With that, a few words on my travel photography once we had begun our adventure:

“If, however, you are one of those people, like me, who have not yet been able to extensively travel the world thus far in your life, I sincerely hope you’ll bear with me. I’ll continue to show some pretty pictures, portraits of people and life in other places, of things both mundane and surreal that we cannot experience in the U.S. But, I’m going to try and give you bits and pieces of these other places, as I experience them, in a way that hopefully gives you unique insight, considering that we may come from similar experiential backgrounds. Or maybe not? Lofty goal, I’m sure, but for those of you who have traveled the world, I similarly hope that you will stick around and see how these experiences affect me; perhaps reflect upon how your past experiences have affected you, how you have or have not been guided by those experiences to either make or not make a change in your life, however superficial or substantive said changes may or may not be…”

“Jeez, I came here to see pretty pictures, what a freakin’ downer!”

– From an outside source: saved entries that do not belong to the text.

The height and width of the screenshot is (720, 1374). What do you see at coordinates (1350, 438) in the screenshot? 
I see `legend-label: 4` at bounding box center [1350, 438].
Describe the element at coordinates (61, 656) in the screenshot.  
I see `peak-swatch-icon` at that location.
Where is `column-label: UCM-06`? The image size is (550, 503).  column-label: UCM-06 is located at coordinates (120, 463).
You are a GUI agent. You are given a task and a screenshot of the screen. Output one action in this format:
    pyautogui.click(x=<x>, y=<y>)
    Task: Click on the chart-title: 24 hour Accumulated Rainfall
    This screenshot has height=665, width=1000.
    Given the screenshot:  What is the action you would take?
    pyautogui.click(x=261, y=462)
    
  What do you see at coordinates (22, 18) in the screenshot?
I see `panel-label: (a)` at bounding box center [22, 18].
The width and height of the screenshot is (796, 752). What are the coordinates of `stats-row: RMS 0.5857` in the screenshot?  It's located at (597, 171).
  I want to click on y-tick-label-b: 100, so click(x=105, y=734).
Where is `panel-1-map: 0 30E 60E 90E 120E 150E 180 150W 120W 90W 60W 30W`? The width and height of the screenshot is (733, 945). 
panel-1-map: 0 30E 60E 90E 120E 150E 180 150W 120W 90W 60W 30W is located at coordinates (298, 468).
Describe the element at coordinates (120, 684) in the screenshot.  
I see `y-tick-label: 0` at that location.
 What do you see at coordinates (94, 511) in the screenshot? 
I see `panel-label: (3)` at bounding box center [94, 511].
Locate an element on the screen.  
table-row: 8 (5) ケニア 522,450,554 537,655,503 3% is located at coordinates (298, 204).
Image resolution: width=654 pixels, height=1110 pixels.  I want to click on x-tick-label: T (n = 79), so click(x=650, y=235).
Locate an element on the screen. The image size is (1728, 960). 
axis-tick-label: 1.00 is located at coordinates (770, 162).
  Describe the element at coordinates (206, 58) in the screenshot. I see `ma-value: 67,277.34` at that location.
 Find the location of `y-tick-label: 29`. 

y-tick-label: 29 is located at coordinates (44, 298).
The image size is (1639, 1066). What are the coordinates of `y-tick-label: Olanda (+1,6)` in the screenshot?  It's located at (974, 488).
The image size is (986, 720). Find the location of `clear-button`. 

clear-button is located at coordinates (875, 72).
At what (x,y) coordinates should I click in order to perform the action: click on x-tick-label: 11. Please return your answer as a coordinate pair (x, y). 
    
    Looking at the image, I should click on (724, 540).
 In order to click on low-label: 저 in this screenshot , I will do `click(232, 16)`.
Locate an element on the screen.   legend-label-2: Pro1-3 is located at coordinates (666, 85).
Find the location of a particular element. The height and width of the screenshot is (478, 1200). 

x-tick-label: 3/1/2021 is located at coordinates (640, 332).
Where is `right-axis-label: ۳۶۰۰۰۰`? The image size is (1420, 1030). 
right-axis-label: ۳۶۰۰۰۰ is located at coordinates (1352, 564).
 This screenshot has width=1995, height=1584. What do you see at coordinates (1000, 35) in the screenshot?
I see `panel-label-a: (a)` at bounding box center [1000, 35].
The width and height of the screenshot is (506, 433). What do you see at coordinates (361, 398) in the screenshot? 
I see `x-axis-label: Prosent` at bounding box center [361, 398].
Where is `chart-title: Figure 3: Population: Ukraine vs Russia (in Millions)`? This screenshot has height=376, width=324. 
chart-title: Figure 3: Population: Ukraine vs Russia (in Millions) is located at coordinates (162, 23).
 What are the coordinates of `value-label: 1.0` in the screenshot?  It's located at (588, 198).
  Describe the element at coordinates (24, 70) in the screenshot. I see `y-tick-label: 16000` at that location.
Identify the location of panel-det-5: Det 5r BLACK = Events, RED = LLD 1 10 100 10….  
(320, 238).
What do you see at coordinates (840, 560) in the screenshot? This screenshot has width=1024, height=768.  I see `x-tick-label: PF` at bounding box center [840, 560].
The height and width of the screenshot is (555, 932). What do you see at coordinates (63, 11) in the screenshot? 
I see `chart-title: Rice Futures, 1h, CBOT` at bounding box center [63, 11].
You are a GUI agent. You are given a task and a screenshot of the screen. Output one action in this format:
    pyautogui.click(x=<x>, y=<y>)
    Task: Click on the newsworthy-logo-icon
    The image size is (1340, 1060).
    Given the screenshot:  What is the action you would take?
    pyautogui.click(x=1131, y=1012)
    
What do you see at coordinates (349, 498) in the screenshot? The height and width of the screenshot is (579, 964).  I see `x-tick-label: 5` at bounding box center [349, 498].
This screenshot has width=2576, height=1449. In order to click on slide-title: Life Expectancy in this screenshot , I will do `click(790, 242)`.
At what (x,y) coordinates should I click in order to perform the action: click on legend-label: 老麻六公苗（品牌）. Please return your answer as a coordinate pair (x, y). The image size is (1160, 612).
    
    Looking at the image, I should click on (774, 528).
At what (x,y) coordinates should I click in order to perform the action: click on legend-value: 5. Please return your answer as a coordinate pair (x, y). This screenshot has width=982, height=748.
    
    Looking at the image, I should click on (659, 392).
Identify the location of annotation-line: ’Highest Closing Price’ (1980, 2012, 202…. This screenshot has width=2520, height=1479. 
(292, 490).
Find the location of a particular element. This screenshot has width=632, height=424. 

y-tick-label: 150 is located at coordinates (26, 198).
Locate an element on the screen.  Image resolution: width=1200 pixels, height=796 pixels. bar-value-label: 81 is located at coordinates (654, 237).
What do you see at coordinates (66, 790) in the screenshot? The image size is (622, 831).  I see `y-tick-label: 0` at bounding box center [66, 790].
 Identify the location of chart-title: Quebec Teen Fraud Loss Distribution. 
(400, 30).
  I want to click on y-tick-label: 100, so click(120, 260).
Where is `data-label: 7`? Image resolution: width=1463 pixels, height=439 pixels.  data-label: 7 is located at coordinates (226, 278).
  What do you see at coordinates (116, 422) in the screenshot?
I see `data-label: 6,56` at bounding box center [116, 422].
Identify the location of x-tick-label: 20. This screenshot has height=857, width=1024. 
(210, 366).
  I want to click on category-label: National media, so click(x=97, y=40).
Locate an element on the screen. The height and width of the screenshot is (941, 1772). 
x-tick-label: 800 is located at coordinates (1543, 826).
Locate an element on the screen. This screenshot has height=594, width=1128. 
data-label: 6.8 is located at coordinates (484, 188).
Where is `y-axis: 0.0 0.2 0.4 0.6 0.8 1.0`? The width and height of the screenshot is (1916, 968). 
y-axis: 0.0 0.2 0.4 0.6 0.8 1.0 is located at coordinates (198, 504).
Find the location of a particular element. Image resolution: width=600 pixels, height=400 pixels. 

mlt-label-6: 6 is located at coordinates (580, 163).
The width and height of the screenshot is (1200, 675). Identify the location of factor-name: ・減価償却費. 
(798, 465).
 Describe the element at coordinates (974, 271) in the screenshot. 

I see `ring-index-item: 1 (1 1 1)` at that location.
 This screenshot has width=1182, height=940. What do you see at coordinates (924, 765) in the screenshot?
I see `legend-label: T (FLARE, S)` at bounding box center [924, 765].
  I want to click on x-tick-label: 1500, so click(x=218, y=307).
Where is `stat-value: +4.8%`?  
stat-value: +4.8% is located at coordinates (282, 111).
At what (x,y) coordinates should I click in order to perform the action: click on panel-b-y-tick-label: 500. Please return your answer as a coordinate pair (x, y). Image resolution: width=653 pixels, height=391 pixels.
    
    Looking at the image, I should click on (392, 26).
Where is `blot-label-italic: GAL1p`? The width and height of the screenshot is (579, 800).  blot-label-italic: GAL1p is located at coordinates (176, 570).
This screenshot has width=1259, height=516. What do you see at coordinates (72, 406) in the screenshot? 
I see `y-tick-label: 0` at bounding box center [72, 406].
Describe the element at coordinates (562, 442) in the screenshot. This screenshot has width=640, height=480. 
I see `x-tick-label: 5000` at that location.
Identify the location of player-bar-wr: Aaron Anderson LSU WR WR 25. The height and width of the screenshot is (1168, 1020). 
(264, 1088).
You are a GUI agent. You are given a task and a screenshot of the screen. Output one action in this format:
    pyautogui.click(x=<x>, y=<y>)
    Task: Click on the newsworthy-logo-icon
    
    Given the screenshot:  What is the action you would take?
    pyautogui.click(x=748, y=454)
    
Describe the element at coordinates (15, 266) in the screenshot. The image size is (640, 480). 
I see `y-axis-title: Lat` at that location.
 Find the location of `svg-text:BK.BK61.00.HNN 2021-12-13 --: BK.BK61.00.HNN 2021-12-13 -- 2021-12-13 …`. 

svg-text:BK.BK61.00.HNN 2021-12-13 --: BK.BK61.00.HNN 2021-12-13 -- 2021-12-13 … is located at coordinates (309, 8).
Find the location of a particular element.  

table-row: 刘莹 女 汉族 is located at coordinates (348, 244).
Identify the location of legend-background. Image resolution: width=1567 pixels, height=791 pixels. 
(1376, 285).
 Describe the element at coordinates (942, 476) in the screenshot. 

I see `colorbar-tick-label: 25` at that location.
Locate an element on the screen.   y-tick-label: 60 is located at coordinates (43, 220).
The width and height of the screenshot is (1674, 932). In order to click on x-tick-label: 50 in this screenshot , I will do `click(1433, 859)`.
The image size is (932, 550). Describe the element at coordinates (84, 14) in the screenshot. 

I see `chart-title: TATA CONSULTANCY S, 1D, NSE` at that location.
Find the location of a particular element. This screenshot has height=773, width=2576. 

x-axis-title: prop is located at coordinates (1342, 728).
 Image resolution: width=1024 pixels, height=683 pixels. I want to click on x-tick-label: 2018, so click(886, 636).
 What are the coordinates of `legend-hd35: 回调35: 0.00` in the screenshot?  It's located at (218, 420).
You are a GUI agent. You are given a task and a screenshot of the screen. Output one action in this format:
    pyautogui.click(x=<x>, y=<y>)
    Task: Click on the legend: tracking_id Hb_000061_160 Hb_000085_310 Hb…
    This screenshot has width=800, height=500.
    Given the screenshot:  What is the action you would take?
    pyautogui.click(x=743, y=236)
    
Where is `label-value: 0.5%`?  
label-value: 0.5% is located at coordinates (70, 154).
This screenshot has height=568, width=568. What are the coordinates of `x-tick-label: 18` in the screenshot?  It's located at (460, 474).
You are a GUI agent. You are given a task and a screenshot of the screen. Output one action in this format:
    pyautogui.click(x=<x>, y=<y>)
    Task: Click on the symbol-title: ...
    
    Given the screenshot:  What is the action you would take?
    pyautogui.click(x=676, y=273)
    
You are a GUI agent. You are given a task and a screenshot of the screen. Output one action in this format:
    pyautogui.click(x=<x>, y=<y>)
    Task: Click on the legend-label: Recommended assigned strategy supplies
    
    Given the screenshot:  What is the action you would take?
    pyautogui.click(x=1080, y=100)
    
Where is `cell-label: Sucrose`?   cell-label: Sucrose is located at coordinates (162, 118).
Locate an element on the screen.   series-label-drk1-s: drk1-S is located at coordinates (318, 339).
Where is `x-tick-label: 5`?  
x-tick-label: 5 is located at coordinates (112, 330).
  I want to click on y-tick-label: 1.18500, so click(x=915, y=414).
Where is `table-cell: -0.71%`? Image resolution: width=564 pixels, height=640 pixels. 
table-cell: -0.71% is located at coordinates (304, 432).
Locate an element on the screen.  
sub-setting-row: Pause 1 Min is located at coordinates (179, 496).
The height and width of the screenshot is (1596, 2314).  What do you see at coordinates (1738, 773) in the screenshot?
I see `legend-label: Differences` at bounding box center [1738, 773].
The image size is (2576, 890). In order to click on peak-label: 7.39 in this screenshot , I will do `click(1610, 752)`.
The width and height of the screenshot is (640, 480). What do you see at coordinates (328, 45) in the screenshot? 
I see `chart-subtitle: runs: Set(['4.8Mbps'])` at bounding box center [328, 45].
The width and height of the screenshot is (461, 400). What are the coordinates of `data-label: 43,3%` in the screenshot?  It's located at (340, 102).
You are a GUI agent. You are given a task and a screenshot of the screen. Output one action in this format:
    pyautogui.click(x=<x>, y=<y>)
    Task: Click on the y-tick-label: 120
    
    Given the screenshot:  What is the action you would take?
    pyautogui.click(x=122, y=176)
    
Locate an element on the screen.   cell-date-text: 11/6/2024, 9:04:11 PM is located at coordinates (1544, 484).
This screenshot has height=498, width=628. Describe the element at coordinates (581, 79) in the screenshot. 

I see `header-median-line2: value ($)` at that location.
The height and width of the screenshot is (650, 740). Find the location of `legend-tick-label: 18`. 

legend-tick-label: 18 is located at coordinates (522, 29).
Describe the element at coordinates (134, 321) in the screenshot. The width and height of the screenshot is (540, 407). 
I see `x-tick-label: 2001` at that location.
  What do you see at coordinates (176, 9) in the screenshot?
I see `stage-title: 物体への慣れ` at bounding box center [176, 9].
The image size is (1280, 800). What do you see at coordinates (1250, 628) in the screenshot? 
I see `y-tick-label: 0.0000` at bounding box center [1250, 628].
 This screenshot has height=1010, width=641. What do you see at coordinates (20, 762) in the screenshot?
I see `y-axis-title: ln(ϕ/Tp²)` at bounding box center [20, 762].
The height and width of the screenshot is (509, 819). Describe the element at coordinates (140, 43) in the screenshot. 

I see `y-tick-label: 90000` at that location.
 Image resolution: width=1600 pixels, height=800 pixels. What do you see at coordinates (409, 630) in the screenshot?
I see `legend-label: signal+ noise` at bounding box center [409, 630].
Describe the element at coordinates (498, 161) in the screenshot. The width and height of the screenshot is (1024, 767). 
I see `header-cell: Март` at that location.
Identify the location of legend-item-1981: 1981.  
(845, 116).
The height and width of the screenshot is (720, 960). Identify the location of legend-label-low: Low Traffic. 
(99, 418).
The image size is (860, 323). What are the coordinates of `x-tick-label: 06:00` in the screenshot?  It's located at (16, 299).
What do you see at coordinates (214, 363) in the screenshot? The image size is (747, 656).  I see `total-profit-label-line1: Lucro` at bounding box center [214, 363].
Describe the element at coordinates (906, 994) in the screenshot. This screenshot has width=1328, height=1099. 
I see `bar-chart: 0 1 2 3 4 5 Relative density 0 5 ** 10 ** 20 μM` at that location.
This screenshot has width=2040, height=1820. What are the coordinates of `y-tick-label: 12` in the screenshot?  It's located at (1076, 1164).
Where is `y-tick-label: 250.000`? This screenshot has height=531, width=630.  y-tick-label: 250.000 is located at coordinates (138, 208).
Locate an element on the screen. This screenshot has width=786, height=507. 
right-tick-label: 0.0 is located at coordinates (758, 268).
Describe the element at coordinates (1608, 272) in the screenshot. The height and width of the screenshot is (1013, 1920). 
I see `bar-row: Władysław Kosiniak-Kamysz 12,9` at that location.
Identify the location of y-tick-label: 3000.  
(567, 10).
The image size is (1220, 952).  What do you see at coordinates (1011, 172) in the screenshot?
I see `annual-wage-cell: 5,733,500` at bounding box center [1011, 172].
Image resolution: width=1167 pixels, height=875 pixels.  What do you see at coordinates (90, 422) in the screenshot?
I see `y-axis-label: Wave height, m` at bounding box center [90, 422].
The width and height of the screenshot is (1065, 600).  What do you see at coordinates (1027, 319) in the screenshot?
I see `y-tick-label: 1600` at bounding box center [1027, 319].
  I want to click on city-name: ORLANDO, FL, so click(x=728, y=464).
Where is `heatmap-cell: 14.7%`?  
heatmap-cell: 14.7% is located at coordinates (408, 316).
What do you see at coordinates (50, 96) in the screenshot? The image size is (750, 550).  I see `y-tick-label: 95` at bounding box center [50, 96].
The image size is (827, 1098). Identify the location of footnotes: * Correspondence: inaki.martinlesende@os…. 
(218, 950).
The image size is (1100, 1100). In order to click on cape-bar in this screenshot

10/2/11: Well, I’m sorry, but the internet is full of them. Just google any one of the subjects I’ve photographed in the last month to see images both more striking and more plentiful than I’ve been able to capture. I’d originally envisioned [this trip] to enable a showcase for my photography of international locations, places I’ve never been and may never again be, places you may or may not experience in your lifetime. Three ports into the Fall ’11 SAS voyage, however, I decided to take a different approach, or rather, my approach has necessarily morphed into something more apt, at least to me, than pretty pictures. It has completely to do with the people.”